Johnston shook his head. “I’m beginning to believe he’s hidden them too well. It’s unlikely, to my way of thinking, for a stranger in this town to find any place the local people don’t know about. And yet—” He let it go. “I went to the services for Mrs. Mowbray. I felt someone ought to be there besides the police and the undertaker. I don’t like funerals. This one was worst than most. The rector didn’t know what to say about the poor woman—whether she’d lived a blameless life or was no better than a whore. Which left him platitudes, most of them more apt for a sermon than a burial. No one wanted to mention the circumstances that had brought her there. Murder, I mean. I hadn’t thought to bring flowers, and the ground looked appallingly bare and lonely when they’d filled in the earth. I suppose I ought to see to a simple marker—Mowbray certainly doesn’t have the resources for it. I don’t think he truly undertands that she’s dead.”

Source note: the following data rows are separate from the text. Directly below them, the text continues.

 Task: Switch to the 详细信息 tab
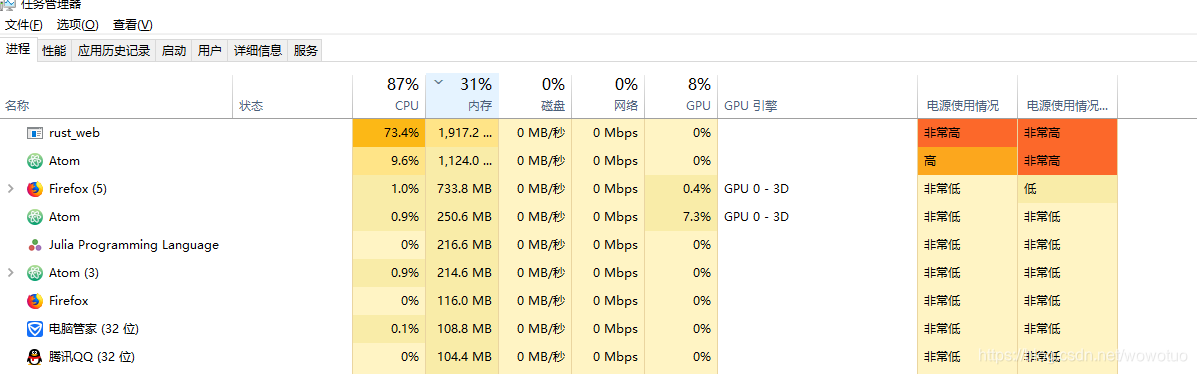click(x=258, y=51)
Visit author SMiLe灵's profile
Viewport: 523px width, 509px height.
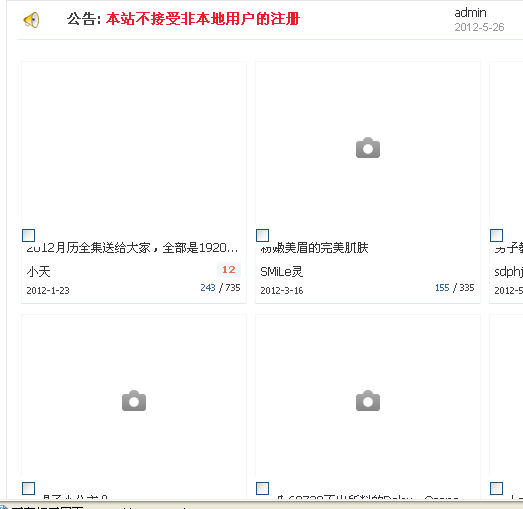282,272
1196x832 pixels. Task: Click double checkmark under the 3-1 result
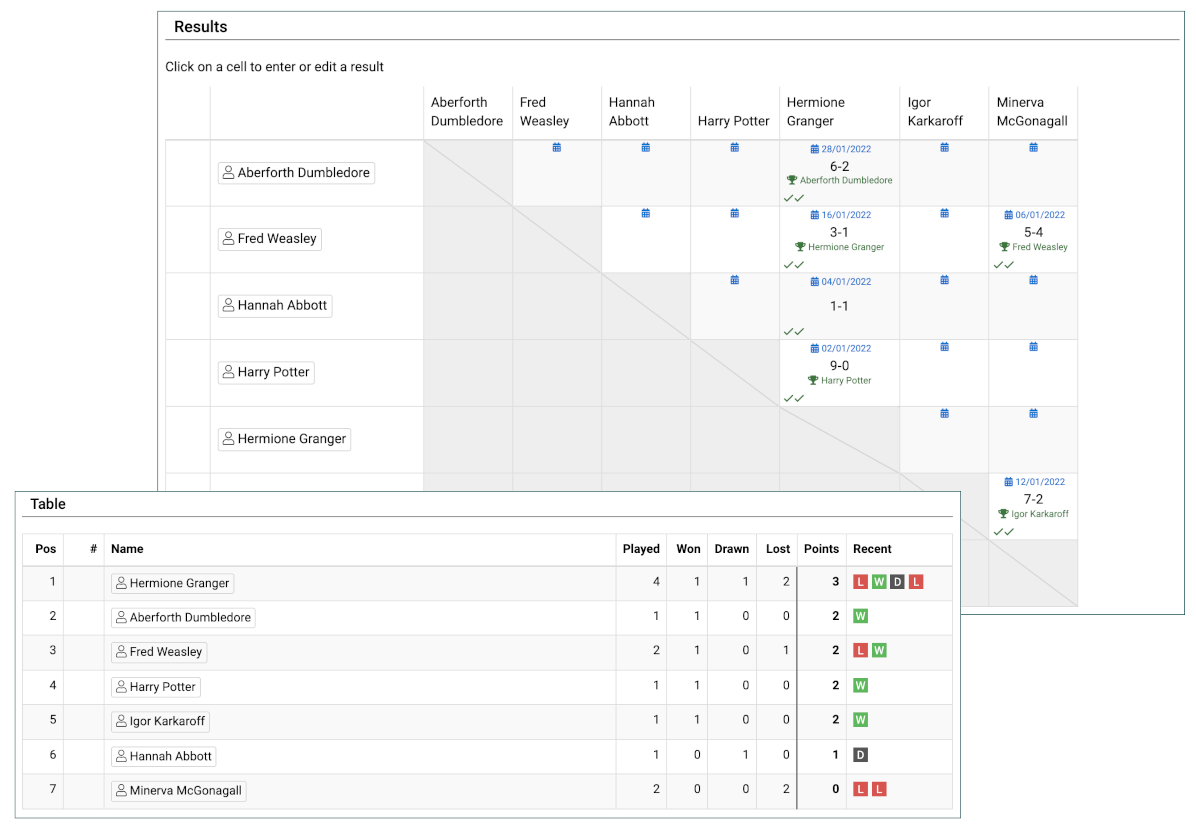pyautogui.click(x=794, y=265)
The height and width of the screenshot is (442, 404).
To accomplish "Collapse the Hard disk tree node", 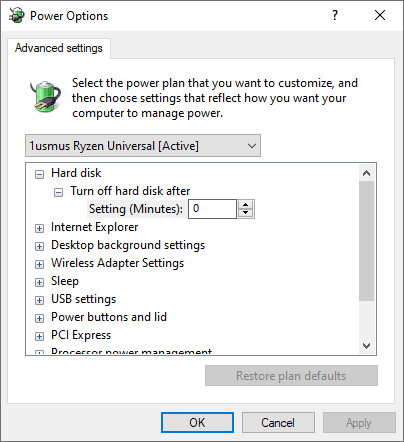I will (x=39, y=174).
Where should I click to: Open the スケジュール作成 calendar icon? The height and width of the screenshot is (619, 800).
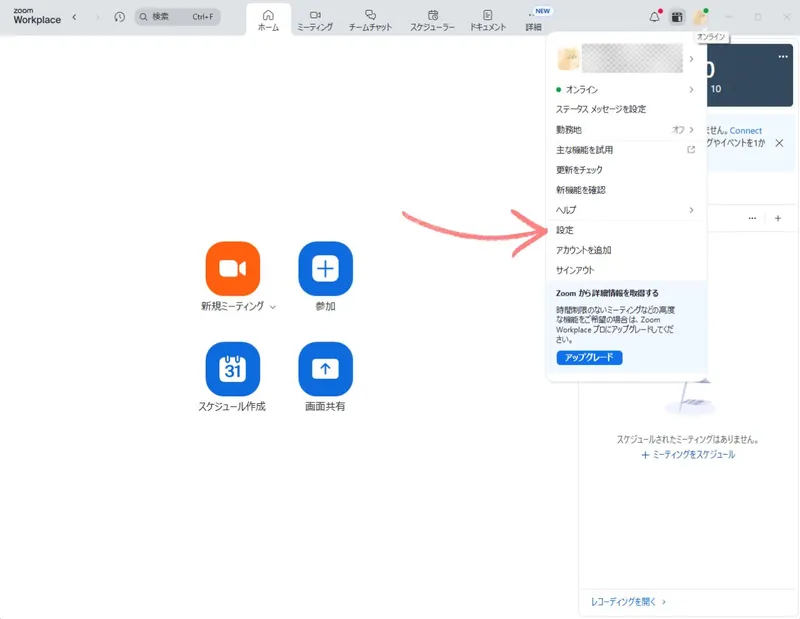point(232,368)
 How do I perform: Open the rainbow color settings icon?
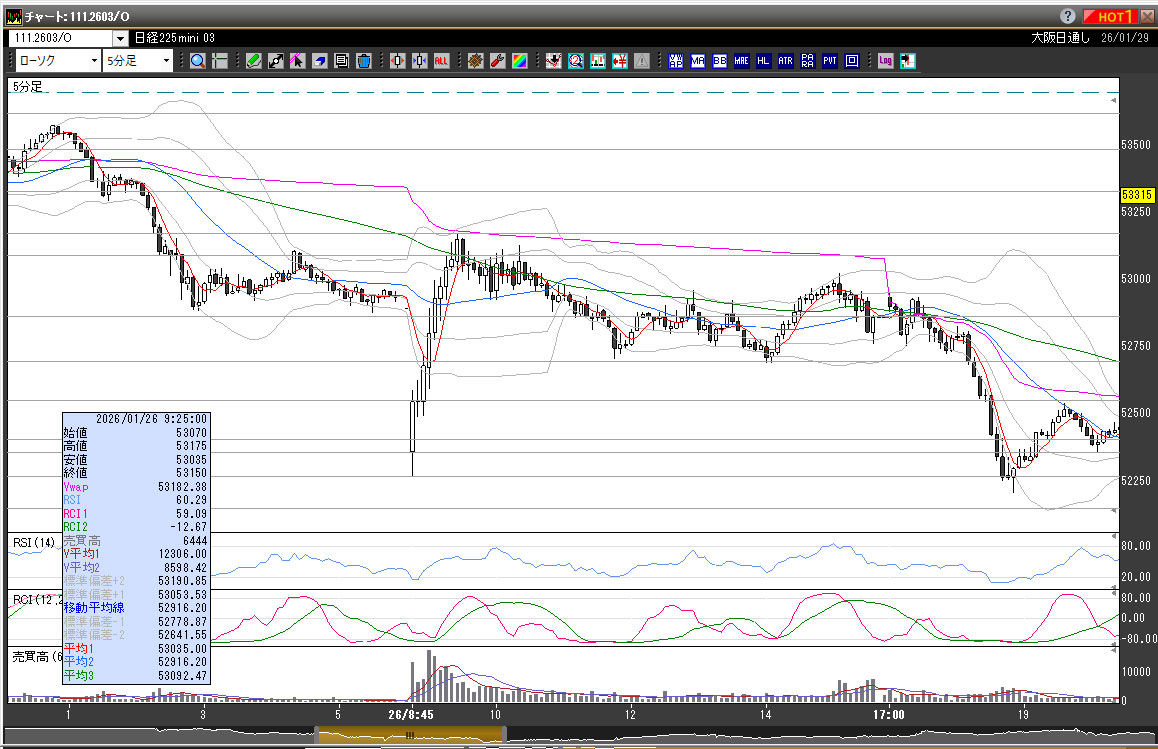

“And you were satisfied in your own mind that you knew the victim’s identity? That it was Mary Sandra Mowbray?”
“Yes, of course!” Johnston said, surprised. “In a town this size, if anyone goes missing, there’s gossip—and everyone hears about it. I daresay Hildebrand could have told you the instant he set eyes on her that the victim didn’t belong here! A man like that knows the possibilties and can discount most of them on the spot, I should think.”
“Even though her face was so badly beaten?”
“He’s a good policeman. Thorough, dogged. And Mowbray made no secret of his intentions. The first order of business naturally would have been to bring him in and lock him up. Even I find it hard to deny the man’s guilt; I can only hope to show mitigating circumstances. And even that’s a damned narrow tightrope.” He rubbed the bridge of his nose. “Anyway, if the woman had been someone else, it would surely have come to light by this time.”
“What if a reliable witness informed you that the dress the victim was wearing belonged to another woman, not to Mrs. Mowbray?”
Johnston smiled, the tiredness in his face reflected in his eyes. “As Mowbray’s barrister, I’d be delighted to hear it. As a realist, I’d ask myself why anyone would choose to lie about it.” He took out his watch and opened it. “Good God, look at the time! I’ve another client waiting, I must go.”
He walked away, and Rutledge looked after him, his face thoughtful.
The day was gray, humid. Farmers were out in their fields, a sense of urgency about them as they worked, as if they could smell the rain coming.
Charlbury, looking drab in the dull light, seemed unchanged, and yet there was something electric in the air as Rutledge drove down the street. He wasn’t sure if that was his imagination or real.
There was another motorcar in the inn’s side yard this morning, a stocky man in a dark uniform desultorily polishing the bonnet.
Instead of stopping there, Rutledge went directly to Constable Truit’s house, getting out to knock at the door. That sense of pending catastrophe seemed to hold him in its grip as he waited for an answer.
It wasn’t his imagination, it was something in the mood of the place.